El sentido común y los más recientes estudios empíricos ponen de manifiesto que la tecnología sin innovación produce efectos de menor calado que cuando disfrutan de una relación dialéctica y sinérgica entre ellas. Entre los adoptadores de tecnología y quienes también innovan en procesos y productos -y, por tanto, las generan- existe una diferencia insalvable en términos de competitividad. España nunca ha destacado por su nivel de innovación tecnológica en el pasado, pero hoy dispone de todos los ingredientes -salvo los culturales y políticos- para cambiar el signo de nuestra historia, incluidos relevantes éxitos recientes que habría que reproducir cuanto más mejor. Al respecto, llama la atención que el, aparentemente mejor tratamiento fiscal a la I+D+i entre los países de la OCDE apenas se haya utilizado en la práctica como consecuencia de la actitud política -en contra- del Ministerio de Hacienda.

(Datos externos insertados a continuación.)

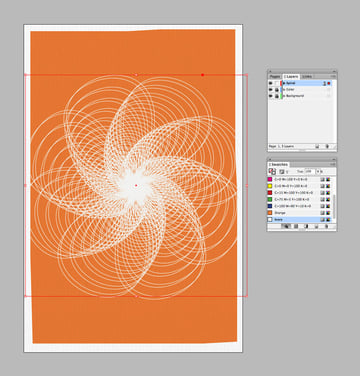This screenshot has height=376, width=360.
Task: Click delete swatch trash icon
Action: tap(326, 226)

La innovación no debe ser promovida normativamente y suspendida políticamente. Tal es lo que sucede hoy en materia fiscal. Una adecuada e inmediata resolución de los litigios en este ámbito de las empresas tecnológicas con la Agencia Tributaria permitiría recuperar la credibilidad del sistema.
Por último, el sistema español de relaciones laborales, por su rigidez (posición 25 entre los 28 países de la OCDE), es muy poco favorable a la incorporación de tecnología e innovación en los procesos productivos,
Esta palpable realidad debería paliarse mediante un plan específico de relaciones laborales para pymes, que ensayara algunas medidas a favor de su reconversión tecnológica y, por tanto, de la competitividad de éstas. Además de incentivar la formación, los posibles despidos por fundadas razones de reconversión tecnológica debieran resolverse mediante la reducción, vía compartición de su coste, quizás a medias, por la empresa y el Estado.
Las medidas propuestas permitirían en un plazo de tiempo muy corto, tal vez uno o dos años, una regeneración tecnológica que ofrecería resultados muy positivos, incluida la creación de nuevos empleos poco tiempo después. Con todo ello se habría conseguido una nueva posición competitiva de España al borde de la excelencia y de enorme potencialidad de cara a un futuro lleno de oportunidades, para quienes estén dispuestos a cosecharlas.